El reciente álbum de Florence + the Machine, Dance Fever, planteó que el movimiento es una necesidad, como herramienta para la comunicación y como válvula de escape. Sus canciones fueron alimentadas por el dolor de Welch por perder la capacidad de hacer giras durante la pandemia, dándoles una ventaja casi metatextual que ella explota con entusiasmo aquí. Para cuando ha terminado de leer un par de versos de Choreomania, ha corrido, todavía descalza, desde el frente de la arena hasta la parte de atrás y se ha subido a una barrera.

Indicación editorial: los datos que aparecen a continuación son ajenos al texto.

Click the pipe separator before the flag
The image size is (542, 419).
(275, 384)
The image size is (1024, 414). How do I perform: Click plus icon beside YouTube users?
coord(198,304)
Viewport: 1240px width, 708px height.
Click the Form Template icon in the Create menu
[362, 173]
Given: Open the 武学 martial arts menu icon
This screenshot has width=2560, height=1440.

Allí, con los brazos abiertos, ruge: “Dijiste que el rock and roll está muerto, pero ¿es solo porque no ha resucitado a tu imagen?”.

Es un maravilloso momento de rock’n’roll en un set que busca explorar la naturaleza de la interpretación, rindiéndose a veces a una sensación de artificio que puede parecer sofocantemente pretenciosa en otras manos. «Toda mi personalidad en el escenario es una mezcla de mi obsesión infantil con Rogue de X-Men y un fantasma victoriano», dijo Welch una vez al New York Times, y este sentido de autoconciencia le permite llevar a cabo los elementos más estilizados de la noche. con rutinas que se basan en su amor por la bailarina expresionista Pina Bausch codeándose con giros de ballet directamente de su dormitorio adolescente a unas pocas millas de distancia en Camberwell.

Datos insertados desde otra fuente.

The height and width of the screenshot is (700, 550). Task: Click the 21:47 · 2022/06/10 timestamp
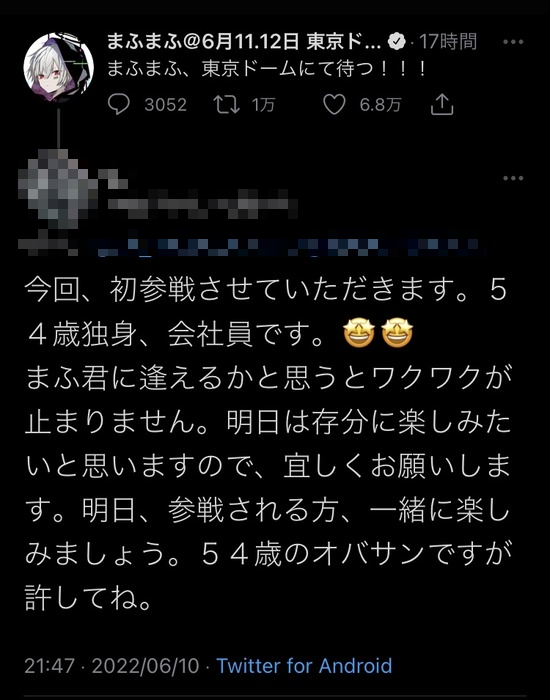112,666
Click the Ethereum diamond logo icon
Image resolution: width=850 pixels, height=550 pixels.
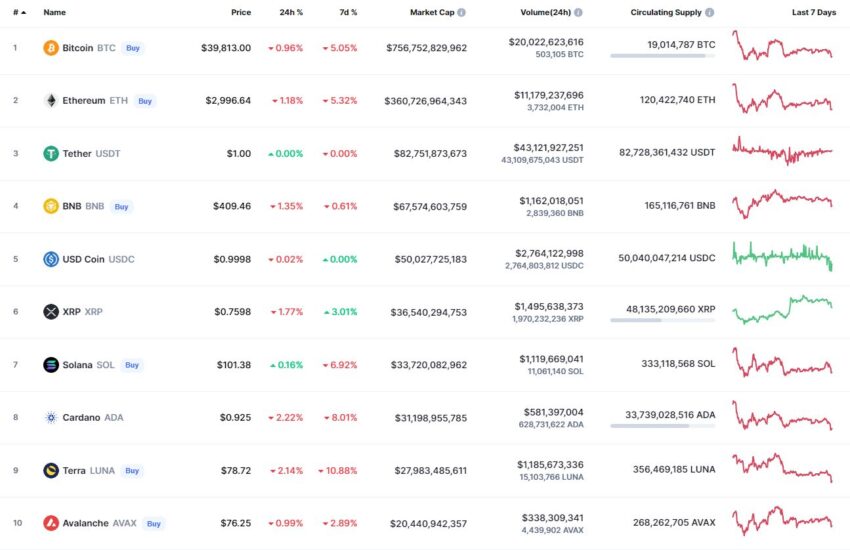51,100
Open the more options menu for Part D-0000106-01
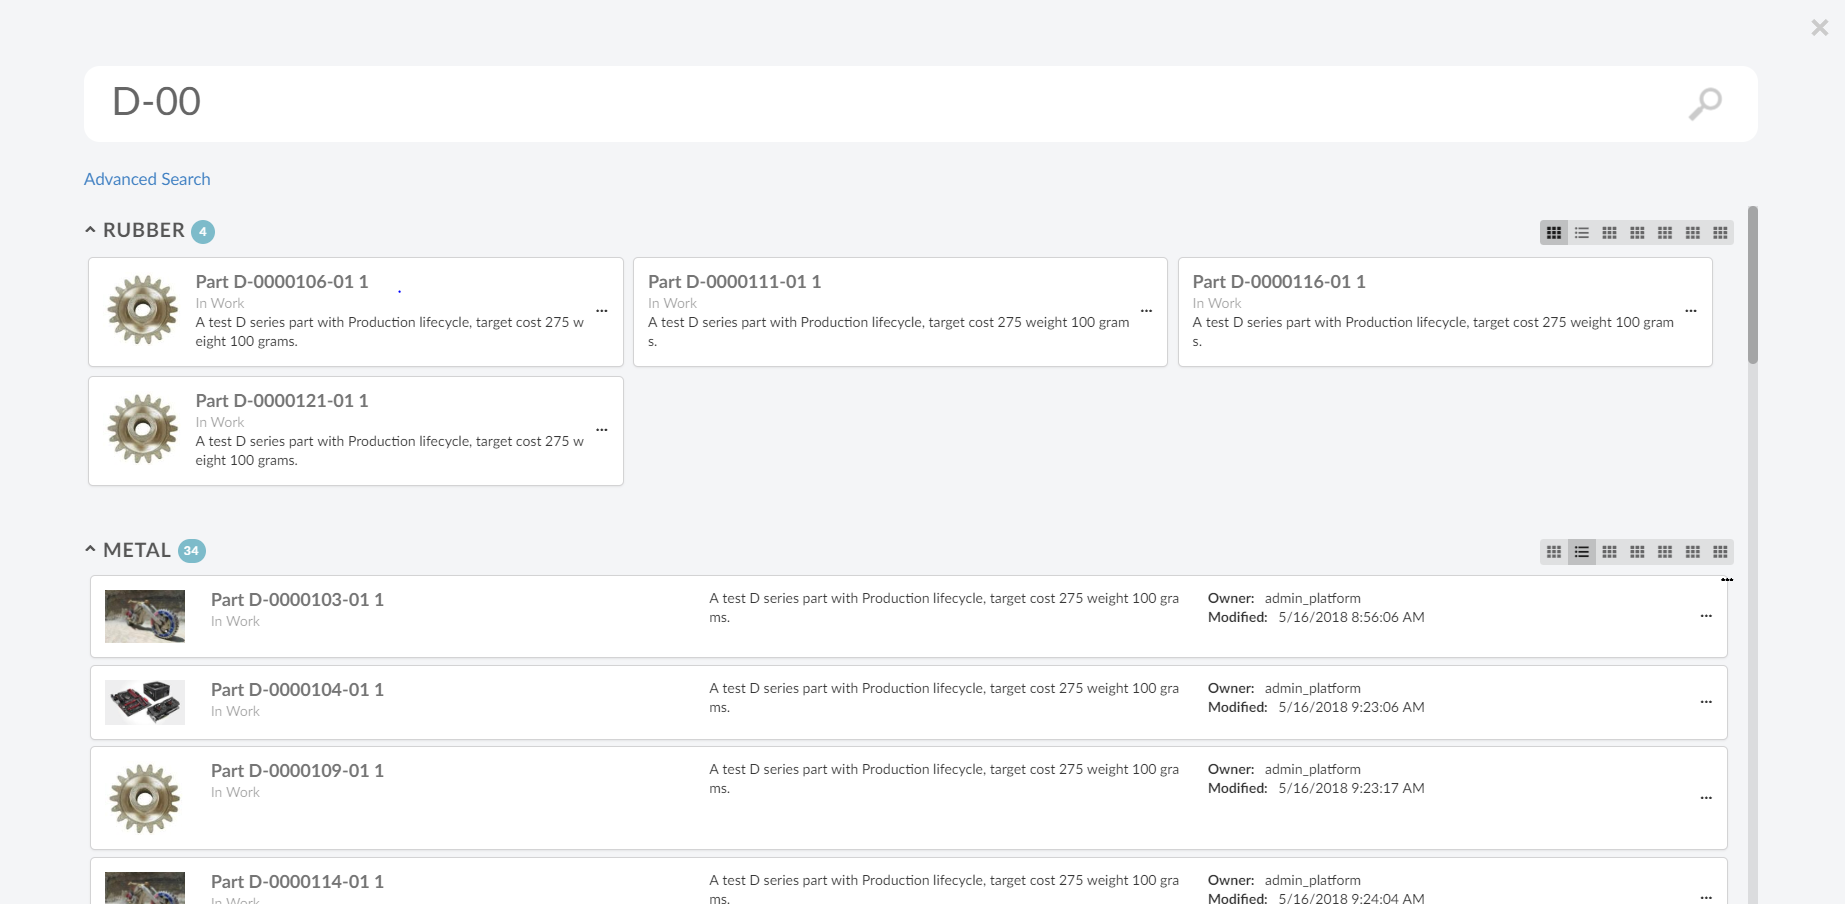1845x904 pixels. pyautogui.click(x=602, y=311)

Abriendo con Heaven Is Here, ella camina entre candelabros colgantes llenos de telarañas directamente del departamento de utilería de terror de Hammer, el borde dorado de su vestido rosa resaltado por una luz blanca intensa. Golpea el aire al compás con un bombo atronador, aumentando aún más la tensión durante una paciente interpretación de King, con sus sutiles melodías burbujeando justo debajo de la superficie. Las cosas finalmente se abren con Ship to Wreck, que reduce el piso a una maraña de miembros. Welch salta en el acto y patea con los pies de un lado a otro, sin hacer ningún esfuerzo por ocultar su alegría mientras la multitud le grita el coro.

Igualmente efectiva es su decisión de reducir al mínimo su interpretación de ciertas canciones, como si se esforzara por ver cuán grande es la reacción que puede provocar con el movimiento más pequeño de su muñeca. Cuando comienza el bis con Never Let Me Go, reintroduciendo la balada contundente en su repertorio después de una década de ausencia, grandes franjas de la multitud imitan el suave subir y bajar de sus manos, la iluminación azul saturada le da al pasaje una sensación de otro mundo.

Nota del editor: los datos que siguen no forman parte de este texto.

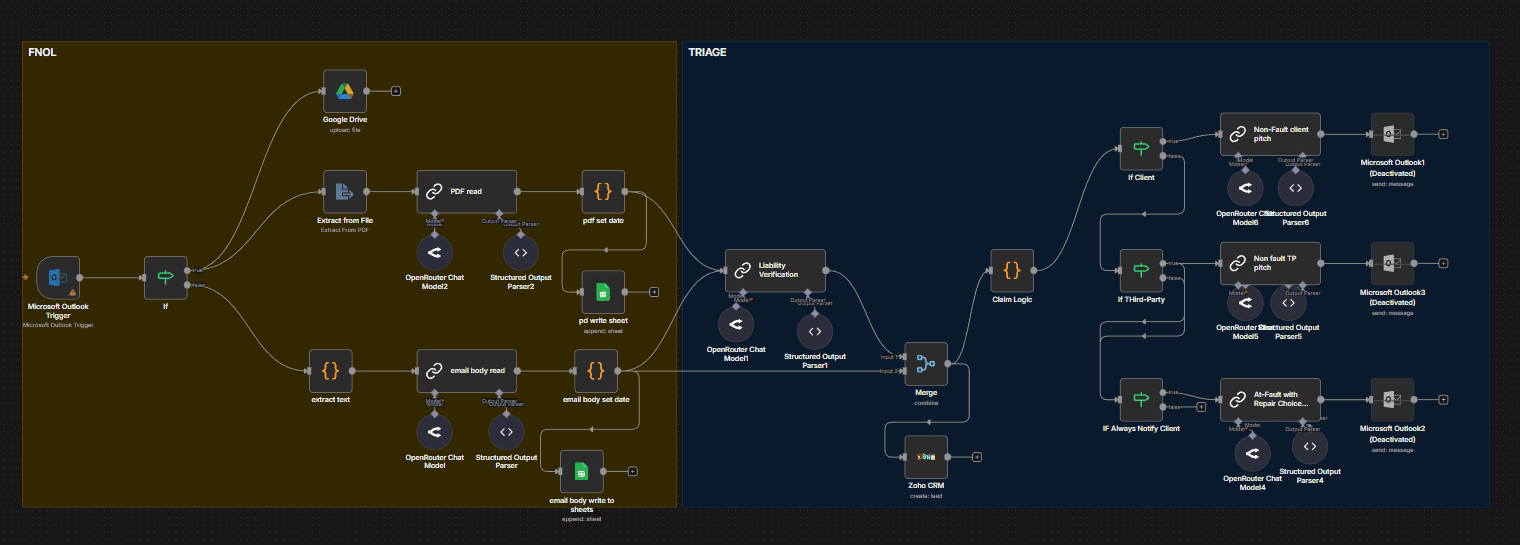Open the email body read node
The width and height of the screenshot is (1520, 545).
466,370
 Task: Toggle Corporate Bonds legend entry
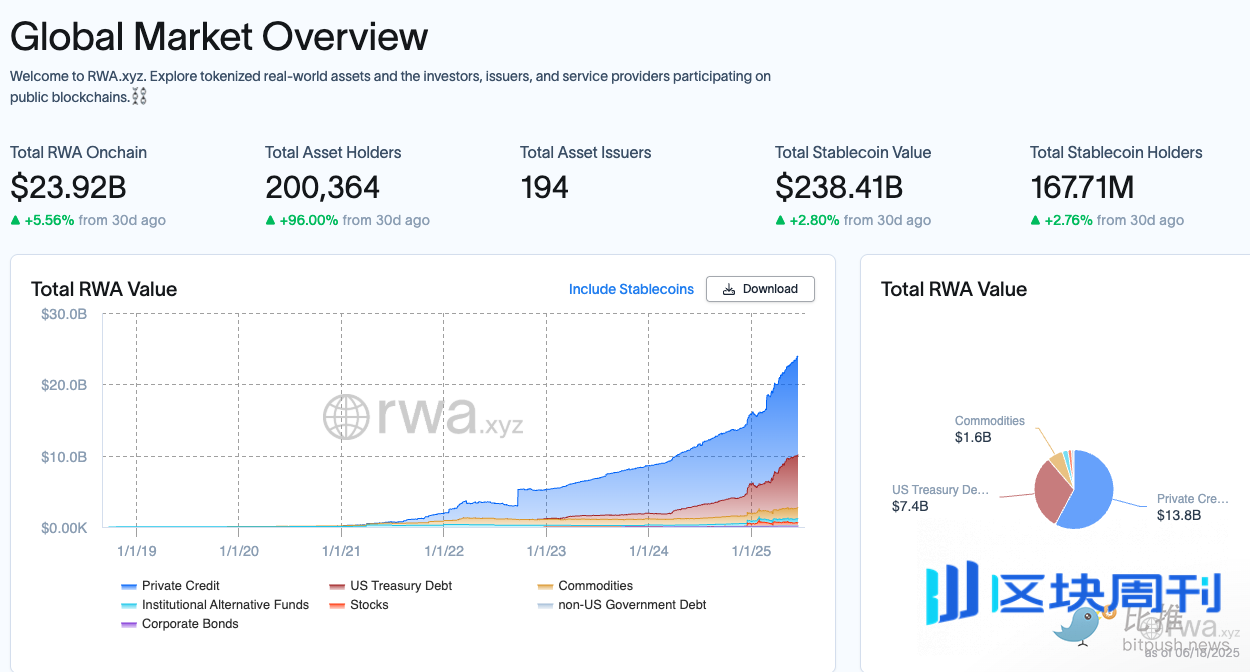pos(190,624)
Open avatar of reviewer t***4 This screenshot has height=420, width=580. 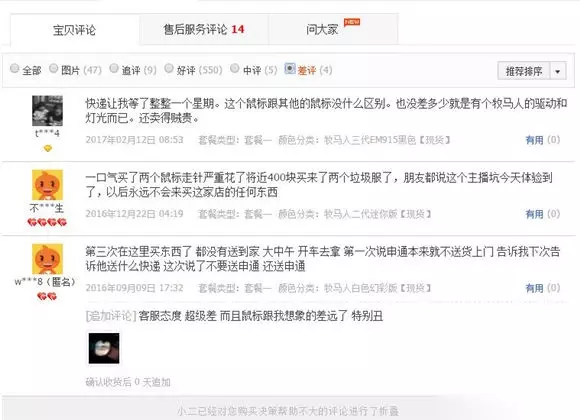point(47,111)
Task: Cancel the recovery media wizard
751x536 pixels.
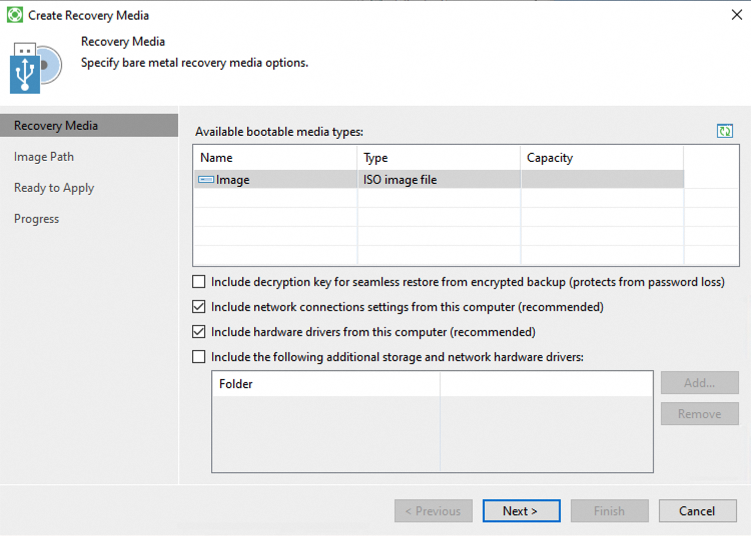Action: (697, 511)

“Lo que me gustaría practicar contigo, London, es una resurrección de la danza”, dice Welch en un momento dado. Esta es una tontería de grado de armas, pero se ve reforzada por la reacción de los fanáticos presionados contra la barrera, con el cabello adornado con flores. Se aferran a cada una de sus palabras, arrojando ramos de flores a sus pies mientras Dog Days Are Over cobra vida y brindan la liberación a la que se dirige el concierto. Sin ese sentimiento comunitario, todo puede colapsar bajo el peso de sus muchas ideas.

Crucialmente, la otra cosa que evita que eso suceda es la asombrosa voz de Welch. Respaldada por una banda que brinda el crujido necesario en What Kind of Man y convierte a Kiss With a Fist en un pisotón caótico, a menudo amenaza con elevar el techo, el poder de su entrega no se ve afectado por las hazañas atléticas en el corazón del espectáculo. Daffodil, una pista de psych-pop relativamente intrascendente de Dance Fever, se reformula como un gigante retumbante con una introducción que tiene algo en común con las acrobacias vocales de The Great Gig in the Sky de Pink Floyd. Es el tipo de cosa que te puede hacer retroceder, pero Welch solo piensa en mantener los pies en movimiento, con sangre y todo.